:: Direction ::
Format these records as a numbered list, leaving out any blank lines.
::: Excerpted records
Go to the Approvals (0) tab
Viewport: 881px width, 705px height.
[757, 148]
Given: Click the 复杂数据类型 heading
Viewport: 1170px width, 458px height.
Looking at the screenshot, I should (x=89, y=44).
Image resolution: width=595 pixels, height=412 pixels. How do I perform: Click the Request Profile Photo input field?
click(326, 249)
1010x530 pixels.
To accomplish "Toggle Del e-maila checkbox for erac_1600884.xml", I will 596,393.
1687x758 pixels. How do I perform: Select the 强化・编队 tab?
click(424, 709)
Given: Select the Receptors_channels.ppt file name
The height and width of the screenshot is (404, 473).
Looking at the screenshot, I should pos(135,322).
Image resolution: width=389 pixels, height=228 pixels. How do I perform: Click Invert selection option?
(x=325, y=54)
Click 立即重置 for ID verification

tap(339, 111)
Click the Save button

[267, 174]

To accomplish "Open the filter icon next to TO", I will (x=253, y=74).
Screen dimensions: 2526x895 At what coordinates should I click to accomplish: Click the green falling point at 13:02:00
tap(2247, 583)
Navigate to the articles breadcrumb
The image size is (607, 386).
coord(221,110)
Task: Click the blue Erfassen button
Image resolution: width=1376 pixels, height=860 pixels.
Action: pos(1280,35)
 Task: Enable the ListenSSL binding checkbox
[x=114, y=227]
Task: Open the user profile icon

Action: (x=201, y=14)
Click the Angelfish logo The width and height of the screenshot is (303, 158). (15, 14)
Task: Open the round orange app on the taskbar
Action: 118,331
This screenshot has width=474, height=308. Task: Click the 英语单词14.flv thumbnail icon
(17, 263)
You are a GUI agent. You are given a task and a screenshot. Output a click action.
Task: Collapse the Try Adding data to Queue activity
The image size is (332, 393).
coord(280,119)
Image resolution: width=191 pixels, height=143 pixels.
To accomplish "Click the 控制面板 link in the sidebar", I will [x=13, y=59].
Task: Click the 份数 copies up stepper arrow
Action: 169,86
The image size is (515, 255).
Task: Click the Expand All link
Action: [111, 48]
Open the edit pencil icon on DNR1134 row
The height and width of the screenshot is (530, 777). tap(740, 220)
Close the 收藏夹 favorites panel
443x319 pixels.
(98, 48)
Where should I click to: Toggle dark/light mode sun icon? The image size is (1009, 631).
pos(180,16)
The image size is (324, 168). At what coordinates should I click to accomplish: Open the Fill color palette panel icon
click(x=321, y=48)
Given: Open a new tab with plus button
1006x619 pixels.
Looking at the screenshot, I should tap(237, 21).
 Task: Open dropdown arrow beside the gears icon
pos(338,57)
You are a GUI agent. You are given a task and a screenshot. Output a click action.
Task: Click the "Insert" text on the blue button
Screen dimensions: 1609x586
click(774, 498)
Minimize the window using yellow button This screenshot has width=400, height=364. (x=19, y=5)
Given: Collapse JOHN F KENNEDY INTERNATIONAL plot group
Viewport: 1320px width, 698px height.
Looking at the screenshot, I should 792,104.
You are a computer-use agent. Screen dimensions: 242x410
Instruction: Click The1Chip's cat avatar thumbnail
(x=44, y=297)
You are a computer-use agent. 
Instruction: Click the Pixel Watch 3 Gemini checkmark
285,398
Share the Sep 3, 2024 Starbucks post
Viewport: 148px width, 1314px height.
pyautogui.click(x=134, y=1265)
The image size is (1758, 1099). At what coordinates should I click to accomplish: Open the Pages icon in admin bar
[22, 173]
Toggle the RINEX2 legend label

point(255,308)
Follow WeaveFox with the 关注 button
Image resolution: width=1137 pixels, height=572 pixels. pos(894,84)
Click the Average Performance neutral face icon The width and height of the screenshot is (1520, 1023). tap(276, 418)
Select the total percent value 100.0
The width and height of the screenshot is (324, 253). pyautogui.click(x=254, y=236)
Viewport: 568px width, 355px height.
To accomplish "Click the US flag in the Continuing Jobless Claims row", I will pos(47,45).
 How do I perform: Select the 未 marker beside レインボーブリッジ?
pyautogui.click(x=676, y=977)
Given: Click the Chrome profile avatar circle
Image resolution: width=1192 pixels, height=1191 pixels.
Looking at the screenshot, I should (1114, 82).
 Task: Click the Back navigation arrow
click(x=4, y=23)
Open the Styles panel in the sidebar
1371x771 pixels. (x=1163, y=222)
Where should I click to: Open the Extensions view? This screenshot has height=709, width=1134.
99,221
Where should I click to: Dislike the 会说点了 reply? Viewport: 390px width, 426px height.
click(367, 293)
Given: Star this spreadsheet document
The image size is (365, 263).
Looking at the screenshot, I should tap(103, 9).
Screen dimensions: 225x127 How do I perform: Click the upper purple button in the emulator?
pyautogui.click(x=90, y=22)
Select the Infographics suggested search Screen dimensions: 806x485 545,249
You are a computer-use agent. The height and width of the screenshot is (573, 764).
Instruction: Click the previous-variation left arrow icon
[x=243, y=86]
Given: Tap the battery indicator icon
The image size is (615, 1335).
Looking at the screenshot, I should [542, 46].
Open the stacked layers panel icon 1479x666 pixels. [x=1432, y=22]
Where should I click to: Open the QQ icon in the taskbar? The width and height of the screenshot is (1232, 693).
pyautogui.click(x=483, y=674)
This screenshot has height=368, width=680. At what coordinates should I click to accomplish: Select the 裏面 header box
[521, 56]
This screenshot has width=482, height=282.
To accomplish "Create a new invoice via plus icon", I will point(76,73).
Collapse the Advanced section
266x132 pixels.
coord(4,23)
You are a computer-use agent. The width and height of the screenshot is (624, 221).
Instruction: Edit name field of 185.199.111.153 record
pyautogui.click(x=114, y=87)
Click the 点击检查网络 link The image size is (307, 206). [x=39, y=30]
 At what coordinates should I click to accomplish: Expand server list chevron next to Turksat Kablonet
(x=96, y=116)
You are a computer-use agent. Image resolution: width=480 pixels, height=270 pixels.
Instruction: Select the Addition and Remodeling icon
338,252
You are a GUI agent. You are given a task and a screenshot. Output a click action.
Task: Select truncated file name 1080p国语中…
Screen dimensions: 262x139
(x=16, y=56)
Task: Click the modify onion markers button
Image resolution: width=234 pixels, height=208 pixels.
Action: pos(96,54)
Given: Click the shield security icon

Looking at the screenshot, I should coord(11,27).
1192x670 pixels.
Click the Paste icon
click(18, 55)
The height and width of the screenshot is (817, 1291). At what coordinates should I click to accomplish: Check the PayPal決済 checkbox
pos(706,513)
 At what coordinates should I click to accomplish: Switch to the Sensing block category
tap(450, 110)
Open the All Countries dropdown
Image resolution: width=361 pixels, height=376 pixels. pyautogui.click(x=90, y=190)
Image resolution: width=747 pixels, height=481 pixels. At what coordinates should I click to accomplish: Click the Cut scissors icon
::::::
:: The output ::
1. Go to the Approvals (0) tab
2. Viewport: 881px width, 705px height.
3. [757, 148]
4. Given: Click the 复杂数据类型 heading
5. Viewport: 1170px width, 458px height.
6. Looking at the screenshot, I should (x=89, y=44).
7. Image resolution: width=595 pixels, height=412 pixels. How do I perform: Click the Request Profile Photo input field?
8. click(326, 249)
9. 1010x530 pixels.
10. To accomplish "Toggle Del e-maila checkbox for erac_1600884.xml", I will 596,393.
11. 1687x758 pixels. How do I perform: Select the 强化・编队 tab?
12. click(424, 709)
13. Given: Select the Receptors_channels.ppt file name
14. The height and width of the screenshot is (404, 473).
15. Looking at the screenshot, I should pos(135,322).
16. Image resolution: width=389 pixels, height=228 pixels. How do I perform: Click Invert selection option?
17. (x=325, y=54)
18. Click 立即重置 for ID verification
19. tap(339, 111)
20. Click the Save button
21. [267, 174]
22. To accomplish "Open the filter icon next to TO", I will (x=253, y=74).
23. Screen dimensions: 2526x895 At what coordinates should I click to accomplish: Click the green falling point at 13:02:00
24. tap(2247, 583)
25. Navigate to the articles breadcrumb
26. The image size is (607, 386).
27. coord(221,110)
28. Task: Click the blue Erfassen button
29. Image resolution: width=1376 pixels, height=860 pixels.
30. Action: pos(1280,35)
31.  Task: Enable the ListenSSL binding checkbox
32. [x=114, y=227]
33. Task: Open the user profile icon
34. Action: (x=201, y=14)
35. Click the Angelfish logo The width and height of the screenshot is (303, 158). (15, 14)
36. Task: Open the round orange app on the taskbar
37. Action: 118,331
38. This screenshot has width=474, height=308. Task: Click the 英语单词14.flv thumbnail icon
39. (17, 263)
40. You are a GUI agent. You are given a task and a screenshot. Output a click action.
41. Task: Collapse the Try Adding data to Queue activity
42. The image size is (332, 393).
43. coord(280,119)
44. Image resolution: width=191 pixels, height=143 pixels.
45. To accomplish "Click the 控制面板 link in the sidebar", I will [x=13, y=59].
46. Task: Click the 份数 copies up stepper arrow
47. Action: 169,86
48. The image size is (515, 255).
49. Task: Click the Expand All link
50. Action: [111, 48]
51. Open the edit pencil icon on DNR1134 row
52. The height and width of the screenshot is (530, 777). tap(740, 220)
53. Close the 收藏夹 favorites panel
54. 443x319 pixels.
55. (98, 48)
56. Where should I click to: Toggle dark/light mode sun icon? The image size is (1009, 631).
57. pos(180,16)
58. The image size is (324, 168). At what coordinates should I click to accomplish: Open the Fill color palette panel icon
59. click(x=321, y=48)
60. Given: Open a new tab with plus button
61. 1006x619 pixels.
62. Looking at the screenshot, I should tap(237, 21).
63.  Task: Open dropdown arrow beside the gears icon
64. pos(338,57)
65. You are a GUI agent. You are given a task and a screenshot. Output a click action.
66. Task: Click the "Insert" text on the blue button
67. Screen dimensions: 1609x586
68. click(774, 498)
69. Minimize the window using yellow button This screenshot has width=400, height=364. (x=19, y=5)
70. Given: Collapse JOHN F KENNEDY INTERNATIONAL plot group
71. Viewport: 1320px width, 698px height.
72. Looking at the screenshot, I should 792,104.
73. You are a computer-use agent. Screen dimensions: 242x410
74. Instruction: Click The1Chip's cat avatar thumbnail
75. (x=44, y=297)
76. You are a computer-use agent. 
77. Instruction: Click the Pixel Watch 3 Gemini checkmark
78. 285,398
79. Share the Sep 3, 2024 Starbucks post
80. Viewport: 148px width, 1314px height.
81. pyautogui.click(x=134, y=1265)
82. The image size is (1758, 1099). At what coordinates should I click to accomplish: Open the Pages icon in admin bar
83. [22, 173]
84. Toggle the RINEX2 legend label
85. point(255,308)
86. Follow WeaveFox with the 关注 button
87. Image resolution: width=1137 pixels, height=572 pixels. pos(894,84)
88. Click the Average Performance neutral face icon The width and height of the screenshot is (1520, 1023). tap(276, 418)
89. Select the total percent value 100.0
90. The width and height of the screenshot is (324, 253). pyautogui.click(x=254, y=236)
91. Viewport: 568px width, 355px height.
92. To accomplish "Click the US flag in the Continuing Jobless Claims row", I will pos(47,45).
93.  How do I perform: Select the 未 marker beside レインボーブリッジ?
94. pyautogui.click(x=676, y=977)
95. Given: Click the Chrome profile avatar circle
96. Image resolution: width=1192 pixels, height=1191 pixels.
97. Looking at the screenshot, I should (1114, 82).
98.  Task: Click the Back navigation arrow
99. click(x=4, y=23)
100. Open the Styles panel in the sidebar
101. 1371x771 pixels. (x=1163, y=222)
102. Where should I click to: Open the Extensions view? This screenshot has height=709, width=1134.
103. 99,221
104. Where should I click to: Dislike the 会说点了 reply? Viewport: 390px width, 426px height.
105. click(367, 293)
106. Given: Star this spreadsheet document
107. The image size is (365, 263).
108. Looking at the screenshot, I should tap(103, 9).
109. Screen dimensions: 225x127 How do I perform: Click the upper purple button in the emulator?
110. pyautogui.click(x=90, y=22)
111. Select the Infographics suggested search Screen dimensions: 806x485 545,249
112. You are a computer-use agent. The height and width of the screenshot is (573, 764).
113. Instruction: Click the previous-variation left arrow icon
114. [x=243, y=86]
115. Given: Tap the battery indicator icon
116. The image size is (615, 1335).
117. Looking at the screenshot, I should [542, 46].
118. Open the stacked layers panel icon 1479x666 pixels. [x=1432, y=22]
119. Where should I click to: Open the QQ icon in the taskbar? The width and height of the screenshot is (1232, 693).
120. pyautogui.click(x=483, y=674)
121. This screenshot has height=368, width=680. At what coordinates should I click to accomplish: Select the 裏面 header box
122. [521, 56]
123. This screenshot has width=482, height=282.
124. To accomplish "Create a new invoice via plus icon", I will point(76,73).
125. Collapse the Advanced section
126. 266x132 pixels.
127. coord(4,23)
128. You are a computer-use agent. The width and height of the screenshot is (624, 221).
129. Instruction: Edit name field of 185.199.111.153 record
130. pyautogui.click(x=114, y=87)
131. Click the 点击检查网络 link The image size is (307, 206). [x=39, y=30]
132.  At what coordinates should I click to accomplish: Expand server list chevron next to Turksat Kablonet
133. (x=96, y=116)
134. You are a computer-use agent. Image resolution: width=480 pixels, height=270 pixels.
135. Instruction: Select the Addition and Remodeling icon
136. 338,252
137. You are a GUI agent. You are given a task and a screenshot. Output a click action.
138. Task: Select truncated file name 1080p国语中…
139. Screen dimensions: 262x139
140. (x=16, y=56)
141. Task: Click the modify onion markers button
142. Image resolution: width=234 pixels, height=208 pixels.
143. Action: pos(96,54)
144. Given: Click the shield security icon
145. Looking at the screenshot, I should coord(11,27).
146. 1192x670 pixels.
147. Click the Paste icon
148. click(18, 55)
149. The height and width of the screenshot is (817, 1291). At what coordinates should I click to accomplish: Check the PayPal決済 checkbox
150. pos(706,513)
151.  At what coordinates should I click to accomplish: Switch to the Sensing block category
152. tap(450, 110)
153. Open the All Countries dropdown
154. Image resolution: width=361 pixels, height=376 pixels. pyautogui.click(x=90, y=190)
155. Image resolution: width=747 pixels, height=481 pixels. At what coordinates should I click to accomplish: Click the Cut scissors icon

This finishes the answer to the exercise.